Cela –con su mansa y carpetovetónica garra de oso
asida a la estilográfica- sentenció –entonando la engolada voz del académico
precoz- que ningún día sin línea escrita. Su discípulo –letraherido de frío
invernal y sin embargo alta temperatura metafórica- Francisco Umbral no
concebía el significativo oficio del escritor fuera de las veinticuatro horas
del día. Así imaginaba yo cotidianamente a Juan de la Plata: en el huecograbado del
tecleo diario. Acariciando su vieja máquina del alfabeto al hilo del
pensamiento –del dato insurrecto al fin hallado- mientras apostaba doble contra sencillo a
favor de la machadiana fórmula del
camino en marcha, de la obra acumulativa, como la vida a menudo grávida del
periodista a ultranza y asimismo a la antigua usanza. Juan de la Plata era más polifacético
que poliédrico: redacción clara como el plateresco de una tarde antigua y nunca
vetusta.

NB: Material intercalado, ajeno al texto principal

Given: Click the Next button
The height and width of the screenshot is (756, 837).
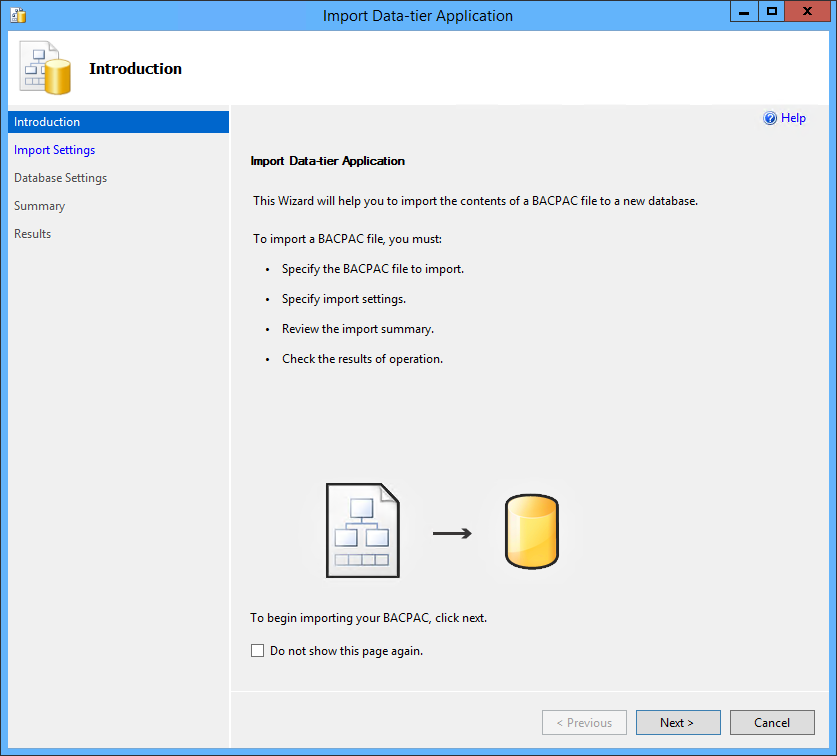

En su bastón de madera tallada con primor de tallista anónimo, clásico
y no clasista, sustentaba la sabiduría del autodidacta: esa intelectualidad que
jamás permite el impasse del eventual descanso anodino. Trabajador –oh témpora-
cuya tenacidad se batía en duelo con el minutero del reloj. Creador indómito de
la Cátedra de Flamencología a sabiendas de la trascendencia del legado de
generación en generación. Su periodismo constante destacaba no por decantación
sino por demarcación. Jerezano de pura canela en rama. Su enfermedad fue
menguando a bocajarro el activismo de la concatenación de palabras. Juan o el
jerezanismo de colectiva lectura matutina. La remembranza del ayer recobrado.
El testamento de sus libros revive –como un legado de inmortalidad que sigue
abriendo brecha- en los estantes de las bibliotecas particulares, domésticas,
de esta ciudad hoy empapada de lágrimas derramadas a compás.